Intellectual Disability via the PIGG Gene

Intellectual Disability (ID) is a heterogeneous group of neurodevelopmental disorders, characterized by congenital limitation in intellectual functioning (intelligence quotient, IQ ≤70) and adaptive behavior. It is diagnosed in ~1–3% of the population before 18 years of age (American Association of Intellectual and Developmental Disabilities, AAIDD).

Glycosylphosphatidylinositol (GPI) is a glycolipid that anchors various proteins to the cell surface. Defects in GPI biosynthesis cause congenital disorders of glycosylation, with clinical features including intellectual disability. PIGG-related GPI deficiency leads to a form of syndromic ID (Mental retardation, autosomal recessive 53, MRT53). The clinical features of MRT53 are variable and may include (but may not be limited to) delayed psychomotor development, intellectual disability, poor/absent speech, early-onset seizures, autistic features, cerebellar hypoplasia, ataxia, cerebral atrophy, hyporeflexia, joint laxity, muscular hypotonia, feeding difficulties, hearing impairment, growth retardation, dysmorphic features including hypertelorism, broad nose, depressed nasal bridge, thin upper lip and abnormalities of the head, neck, skeletal, genitourinary and cardiac systems (Makrythanasis et al. 2016. PubMed ID: 26996948; Zhao et al. 2017. PubMed ID: 28581210). Of note, some patients have been reported with increased serum alkaline phosphatase.
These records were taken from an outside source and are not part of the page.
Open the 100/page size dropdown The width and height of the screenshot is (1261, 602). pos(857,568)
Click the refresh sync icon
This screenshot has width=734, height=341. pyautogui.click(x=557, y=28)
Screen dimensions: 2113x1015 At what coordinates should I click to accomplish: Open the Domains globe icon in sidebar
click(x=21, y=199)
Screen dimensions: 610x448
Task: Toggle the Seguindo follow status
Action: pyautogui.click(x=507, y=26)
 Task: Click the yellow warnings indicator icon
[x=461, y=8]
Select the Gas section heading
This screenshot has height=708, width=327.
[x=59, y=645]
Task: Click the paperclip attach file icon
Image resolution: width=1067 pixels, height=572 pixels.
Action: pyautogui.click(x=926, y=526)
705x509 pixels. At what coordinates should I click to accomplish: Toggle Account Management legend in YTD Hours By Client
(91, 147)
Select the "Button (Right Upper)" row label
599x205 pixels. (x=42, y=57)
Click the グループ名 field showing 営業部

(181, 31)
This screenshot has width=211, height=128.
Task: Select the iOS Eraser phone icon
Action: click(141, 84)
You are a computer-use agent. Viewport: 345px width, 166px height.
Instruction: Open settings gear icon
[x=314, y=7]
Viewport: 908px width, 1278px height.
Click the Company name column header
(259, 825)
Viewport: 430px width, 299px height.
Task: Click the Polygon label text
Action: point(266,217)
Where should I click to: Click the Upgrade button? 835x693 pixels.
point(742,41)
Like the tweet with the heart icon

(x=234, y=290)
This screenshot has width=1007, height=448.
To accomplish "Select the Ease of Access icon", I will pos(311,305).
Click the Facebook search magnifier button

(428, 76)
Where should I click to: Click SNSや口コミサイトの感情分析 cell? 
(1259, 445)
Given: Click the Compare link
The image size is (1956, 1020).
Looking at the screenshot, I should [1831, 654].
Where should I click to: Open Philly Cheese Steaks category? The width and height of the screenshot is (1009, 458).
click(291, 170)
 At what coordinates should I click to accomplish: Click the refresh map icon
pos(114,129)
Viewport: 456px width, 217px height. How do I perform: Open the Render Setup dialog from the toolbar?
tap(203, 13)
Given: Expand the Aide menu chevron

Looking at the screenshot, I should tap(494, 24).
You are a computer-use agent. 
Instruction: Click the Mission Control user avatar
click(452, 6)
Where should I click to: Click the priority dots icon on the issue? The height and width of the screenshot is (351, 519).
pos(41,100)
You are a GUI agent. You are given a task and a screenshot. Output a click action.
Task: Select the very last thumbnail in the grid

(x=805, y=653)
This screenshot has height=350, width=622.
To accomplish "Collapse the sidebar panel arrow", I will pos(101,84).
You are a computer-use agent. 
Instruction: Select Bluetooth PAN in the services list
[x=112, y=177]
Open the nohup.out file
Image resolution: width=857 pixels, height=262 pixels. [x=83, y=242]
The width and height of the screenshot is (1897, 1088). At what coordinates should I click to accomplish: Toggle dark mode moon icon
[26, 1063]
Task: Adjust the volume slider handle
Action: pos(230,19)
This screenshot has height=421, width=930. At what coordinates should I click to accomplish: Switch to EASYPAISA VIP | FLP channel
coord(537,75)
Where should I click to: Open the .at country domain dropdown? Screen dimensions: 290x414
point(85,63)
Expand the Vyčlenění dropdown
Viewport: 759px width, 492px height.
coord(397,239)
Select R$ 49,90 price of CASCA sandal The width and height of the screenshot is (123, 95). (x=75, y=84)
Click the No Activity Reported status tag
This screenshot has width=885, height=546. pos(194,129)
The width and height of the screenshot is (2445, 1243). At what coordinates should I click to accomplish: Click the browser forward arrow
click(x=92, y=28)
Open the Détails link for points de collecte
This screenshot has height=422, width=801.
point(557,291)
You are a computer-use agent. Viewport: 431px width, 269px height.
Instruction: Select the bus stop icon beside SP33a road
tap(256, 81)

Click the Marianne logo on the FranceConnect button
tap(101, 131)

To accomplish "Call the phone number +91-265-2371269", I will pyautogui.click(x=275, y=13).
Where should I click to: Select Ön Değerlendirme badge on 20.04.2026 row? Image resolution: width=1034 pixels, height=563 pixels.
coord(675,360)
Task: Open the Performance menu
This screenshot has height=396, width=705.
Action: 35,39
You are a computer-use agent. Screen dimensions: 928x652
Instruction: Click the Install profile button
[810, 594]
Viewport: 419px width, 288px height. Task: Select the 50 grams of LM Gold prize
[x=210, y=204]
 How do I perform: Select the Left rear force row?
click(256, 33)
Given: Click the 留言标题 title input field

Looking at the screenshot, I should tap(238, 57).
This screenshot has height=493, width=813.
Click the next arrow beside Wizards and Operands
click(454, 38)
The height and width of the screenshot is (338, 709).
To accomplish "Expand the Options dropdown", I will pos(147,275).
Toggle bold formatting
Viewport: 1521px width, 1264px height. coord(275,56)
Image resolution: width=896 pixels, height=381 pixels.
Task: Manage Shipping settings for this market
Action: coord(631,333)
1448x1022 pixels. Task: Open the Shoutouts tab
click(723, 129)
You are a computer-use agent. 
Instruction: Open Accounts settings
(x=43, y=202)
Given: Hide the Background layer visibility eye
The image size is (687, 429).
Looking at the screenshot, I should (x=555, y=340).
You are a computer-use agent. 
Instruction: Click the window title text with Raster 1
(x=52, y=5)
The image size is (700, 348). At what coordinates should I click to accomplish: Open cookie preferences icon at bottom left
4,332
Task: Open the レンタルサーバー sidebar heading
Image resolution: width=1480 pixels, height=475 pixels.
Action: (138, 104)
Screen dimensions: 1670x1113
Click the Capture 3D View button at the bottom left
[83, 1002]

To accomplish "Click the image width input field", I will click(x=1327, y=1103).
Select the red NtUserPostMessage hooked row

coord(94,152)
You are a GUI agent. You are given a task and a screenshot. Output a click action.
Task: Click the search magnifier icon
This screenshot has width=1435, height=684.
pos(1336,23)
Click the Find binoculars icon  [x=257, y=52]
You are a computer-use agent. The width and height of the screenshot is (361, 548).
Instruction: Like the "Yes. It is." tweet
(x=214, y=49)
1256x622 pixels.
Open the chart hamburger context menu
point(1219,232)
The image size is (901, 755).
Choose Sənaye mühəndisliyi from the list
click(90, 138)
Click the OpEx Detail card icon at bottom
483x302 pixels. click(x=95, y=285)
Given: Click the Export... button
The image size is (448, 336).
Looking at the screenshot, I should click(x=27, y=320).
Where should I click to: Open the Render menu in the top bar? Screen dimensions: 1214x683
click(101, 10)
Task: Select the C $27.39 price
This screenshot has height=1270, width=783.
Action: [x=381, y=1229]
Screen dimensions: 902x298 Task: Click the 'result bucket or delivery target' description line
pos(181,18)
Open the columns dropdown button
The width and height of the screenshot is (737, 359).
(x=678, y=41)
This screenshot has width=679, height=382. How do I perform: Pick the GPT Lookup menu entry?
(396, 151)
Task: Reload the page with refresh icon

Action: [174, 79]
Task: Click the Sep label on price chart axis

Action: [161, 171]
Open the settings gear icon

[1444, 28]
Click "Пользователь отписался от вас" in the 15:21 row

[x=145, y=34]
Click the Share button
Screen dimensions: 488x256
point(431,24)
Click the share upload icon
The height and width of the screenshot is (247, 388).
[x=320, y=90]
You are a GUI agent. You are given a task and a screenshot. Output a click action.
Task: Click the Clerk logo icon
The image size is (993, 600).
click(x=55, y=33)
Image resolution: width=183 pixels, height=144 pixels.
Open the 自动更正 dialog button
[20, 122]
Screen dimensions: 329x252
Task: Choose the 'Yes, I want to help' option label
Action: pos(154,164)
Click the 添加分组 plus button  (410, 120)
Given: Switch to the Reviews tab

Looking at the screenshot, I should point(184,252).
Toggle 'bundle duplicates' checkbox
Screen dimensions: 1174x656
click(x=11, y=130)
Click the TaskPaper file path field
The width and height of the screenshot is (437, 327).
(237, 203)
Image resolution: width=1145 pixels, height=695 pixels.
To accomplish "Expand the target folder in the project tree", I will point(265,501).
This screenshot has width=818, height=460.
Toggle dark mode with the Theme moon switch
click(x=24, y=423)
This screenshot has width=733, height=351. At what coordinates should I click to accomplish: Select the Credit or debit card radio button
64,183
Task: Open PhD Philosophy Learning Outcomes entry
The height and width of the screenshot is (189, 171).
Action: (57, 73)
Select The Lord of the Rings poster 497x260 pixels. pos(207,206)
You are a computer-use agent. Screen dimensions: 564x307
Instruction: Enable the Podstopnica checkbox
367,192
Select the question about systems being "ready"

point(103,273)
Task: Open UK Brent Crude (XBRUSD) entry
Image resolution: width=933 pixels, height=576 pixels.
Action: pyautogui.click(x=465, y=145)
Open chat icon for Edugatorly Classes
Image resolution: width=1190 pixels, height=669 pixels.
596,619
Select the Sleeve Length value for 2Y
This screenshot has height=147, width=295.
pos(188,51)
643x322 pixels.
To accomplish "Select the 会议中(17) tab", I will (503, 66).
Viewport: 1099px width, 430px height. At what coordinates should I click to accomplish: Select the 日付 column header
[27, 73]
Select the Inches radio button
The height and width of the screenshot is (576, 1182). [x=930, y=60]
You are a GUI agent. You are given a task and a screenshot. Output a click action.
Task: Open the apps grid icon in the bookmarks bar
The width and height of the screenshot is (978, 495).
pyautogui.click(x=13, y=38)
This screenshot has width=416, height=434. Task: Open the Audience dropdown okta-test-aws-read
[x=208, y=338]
Pathogenic variants in human gene “Phosphatidylinositol glycan anchor biosynthesis class G protein” (PIGG) cause an autosomal recessive form of intellectual disability. PIGG maps to chromosome 4p16.3 and consists of 13 coding exons that translate into a 983 amino acid polypeptide. PIGG (alternatively known as GPI7) is an ER (endoplasmic reticulum)-associated phosphatidyl glycan that forms a complex with PIGF and attaches ethanolamine phosphate (EtNP) to the second mannose of GPI-AP (GPI-anchored protein) backbone, thus impacting the regulation of glycosylphostidylinositol (GPI) biosynthesis (Shishioh et al. 2005. PubMed ID: 15632136; Zhao et al. 2017. PubMed ID: 28581210). To date, missense, nonsense and splice site variants have been reported in human PIGG gene (Human Gene Mutation Database).

This test is predicted to detect pathogenic variants in <0.1% of individuals with intellectual disability (ID). In this context, it is important to note that although pathological variants over 800 genes have been identified in individuals with ID, a genetic diagnosis is still lacking in most cases due to extreme clinical and genetic heterogeneity of the condition (Vissers et al. 2016. PubMed ID: 26503795). Analytical sensitivity should be high because the majority of pathogenic variants reported within this gene to date are detectable by sequencing. To date, one gross deletion involving PIGG has been reported (Human Gene Mutation Database).

This test provides full coverage of all coding exons of the PIGG gene, plus ~10 bases of flanking noncoding DNA. We define full coverage as >20X NGS reads or Sanger sequencing.